LPL’s Centrally Managed Assets Exceed $35 Billion
LPL advisors are increasingly taking advantage of the firm’s centrally managed advisory platforms, including Model Wealth Portfolios (MWP), Optimum Market Portfolios (OMP) and Personal Wealth Portfolios (PWP), to outsource investment management activities and build efficiency into their practices. As a result, LPL’s total centrally managed assets now exceed $35 billion as of March 31, 2018. Centrally managed assets are a subset of LPL’s total advisory assets under custody at LPL Financial LLC.

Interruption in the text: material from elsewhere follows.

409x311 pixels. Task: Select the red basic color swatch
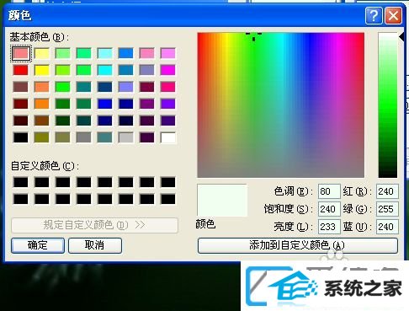(20, 70)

“We continue to focus on delivering choice to our advisors,” said Rob Pettman, LPL executive vice president, Product and Platform Management. “For those advisors who believe they deliver the most value to their clients through services such as financial advice and planning, our centrally managed platforms can be an attractive option by enabling them to outsource investment management activities like research, rebalancing, and trading.”

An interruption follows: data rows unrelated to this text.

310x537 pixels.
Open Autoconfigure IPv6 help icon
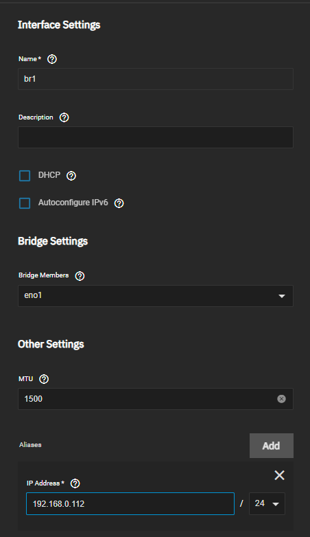(119, 203)
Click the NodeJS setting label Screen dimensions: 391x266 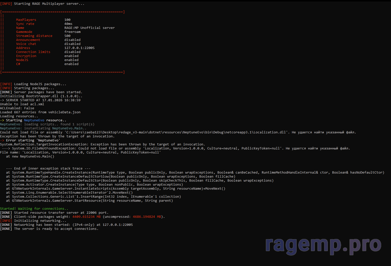[22, 60]
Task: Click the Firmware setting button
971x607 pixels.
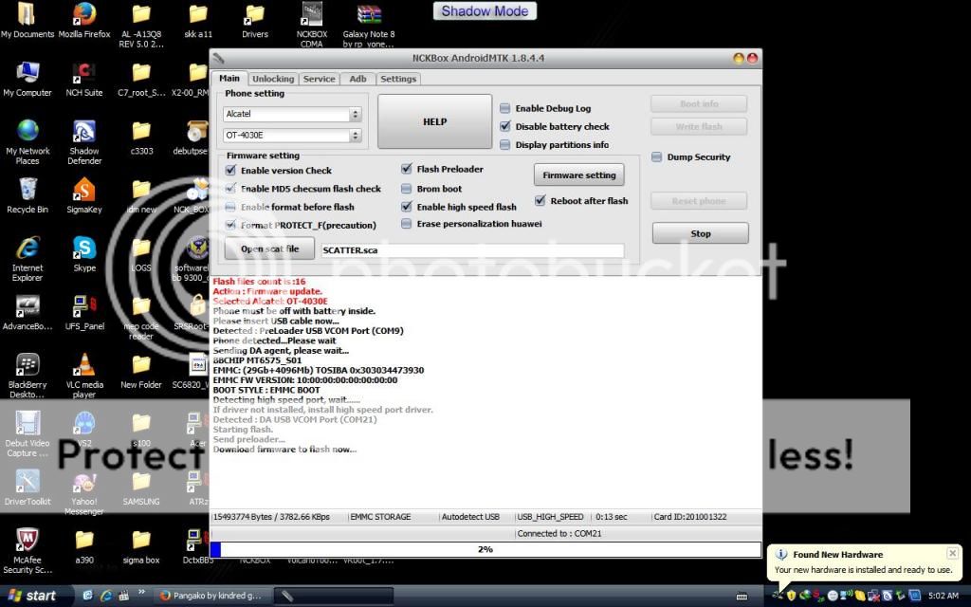Action: click(578, 175)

LPL plans to continue to invest in new capabilities, including its planned launch of the “advisor sleeve” capability in MWP, which it believes can deliver even more value to advisors and increase the appeal of its centrally managed platforms.

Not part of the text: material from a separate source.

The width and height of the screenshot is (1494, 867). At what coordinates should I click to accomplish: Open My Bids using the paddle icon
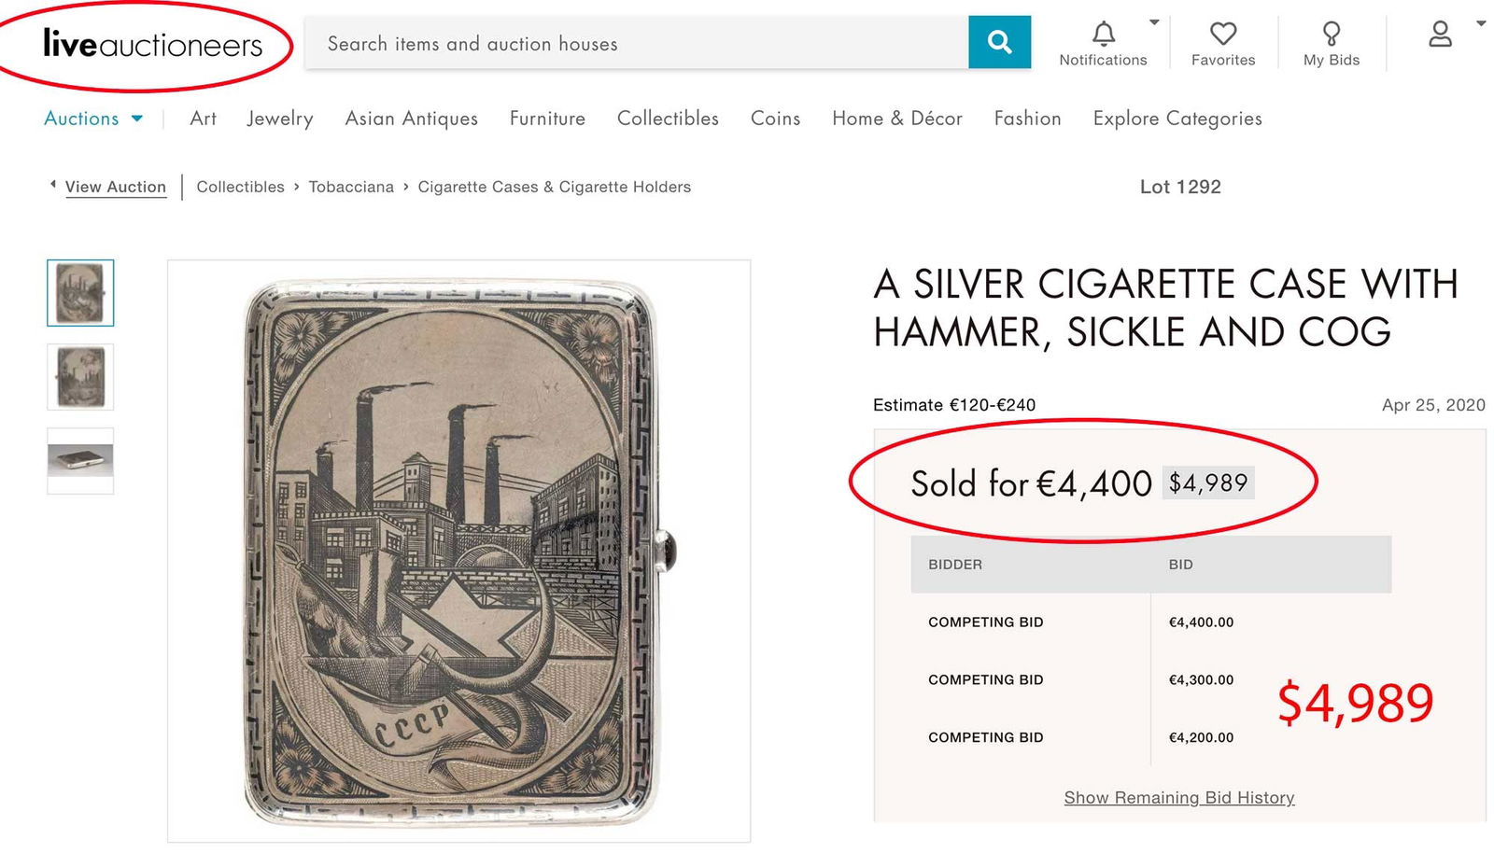pyautogui.click(x=1330, y=34)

For additional information regarding centrally managed assets and other LPL Financial business metrics, please refer to LPL Financial Holdings Inc.’s most recent earnings release, which is available here.
There is no assurance that the Centrally Managed platforms discussed are suitable for all investors or will yield positive outcomes. The purchase of certain securities will be required to affect some of the strategies. Investing involves risks including potential loss of principal.
Statements in this article regarding LPL Financial Holdings Inc.'s (together with its subsidiaries, including LPL Financial LLC, the "Company") future advisory platform enhancements, including expected future capabilities, as well as any other statements that are not related to present facts or current conditions or that are not purely historical, constitute forward-looking statements. These forward-looking statements are based on the Company's plans, intentions and expectations as of June 4, 2018. Forward-looking statements are not guarantees that results, plans, intentions or expectations expressed or implied by the Company will be achieved. Matters subject to forward-looking statements involve known and unknown risks and uncertainties, including economic, legislative, regulatory, competitive and other factors, which may cause levels of activity or the timing of events, to be materially different than those expressed or implied by forward-looking statements. In particular, the Company can provide no assurance that the proposed platform enhancement will ultimately provide the anticipated benefits or functionality, be widely implemented and/or adopted by financial advisors or institutions, generate efficiencies and/or cost savings for, complement and/or or result in the expansion of the business of financial advisors or institutions, or that the current and/or future clients of such financial advisors or institution will widely utilize the platform or pricing changes. Important factors that could cause or contribute to such differences include: changes in general economic and financial market conditions, including retail investor sentiment; effects of competition in the financial services industry, including with regard to similar platforms and/or solutions; the Company's success in developing and maintaining an “advisor sleeve” capability; and the other factors set forth in Part I, "Item 1A. Risk Factors" in the Company's 2017 Annual Report on Form 10-K and any subsequent SEC filing. Except as required by law, the Company specifically disclaims any obligation to update any forward-looking statements as a result of developments occurring after the date of this article, even if its estimates change, and you should not rely on those statements as representing the Company's views as of any date subsequent to the date of June 4, 2018.